A memoirist friend of mine opined that if Rosenblat had been a talented writer, he would have taken the fence "story" and turned it into a dream sequence; after all, camp inmates did dream about food, as Primo Levi and many others have reported. Rosenblat belatedly told the New York Times, "In my dreams, Roma will always throw me an apple, but I now know it is only a dream." Of course, a dream in Rosenblat’s memoir wouldn’t have earned it the same kind of notoriety, despite the fact that the story of anyone surviving the camps is in itself astonishing enough without having to embellish the truth.
Still, it's not surprising that Rosenblat's ghost writer, his agent and his editor were taken in, and didn't ask enough questions. Ditto Oprah, who seems to be making a habit of pushing faked memoirs. Rosenblat's story satisfies our American need for romance; our desire to find a happy ending even in the most unspeakable tragedies; our desperate and perhaps juvenile need to feel that even in the Holocaust, love and kindness overshadowed evil.

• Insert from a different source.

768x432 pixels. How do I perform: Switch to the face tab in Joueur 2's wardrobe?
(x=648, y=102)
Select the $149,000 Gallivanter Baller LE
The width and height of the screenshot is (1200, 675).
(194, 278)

The truth is far less romantic. Anna Pawelczynska, a Holocaust survivor who became a sociologist and wrote about Auschwitz years after her liberation, observed in her book, "Values and Violence in Auschwitz," that the golden rule was not a good vade mecum in the camps, where Western norms had collapsed under the Nazi onslaught of brutality. But it did exist in an altered form: "Do your neighbor no harm, and if possible, help him."
A late cousin of my mother's once told me that my mother saved her life in their camp by getting her some cheese when she was sick. She didn't know how my mother managed, but she was convinced that given the miserable rations, the meager amount of extra protein was enough to help her recover.
My mother never told me this story herself, and as a story, it's not big enough to make it to Oprah or a film. It doesn't satisfy our need for dramatic, splashy events that can somehow turn tragedy into triumph. But it's far closer to the truths of the Holocaust -- that in the face of this rampaging evil, acts of heroism and mere kindness were few and far between, and often only in a minor key -- truths that decades of memoirs, films, histories and Holocaust education courses don't seem to have brought home.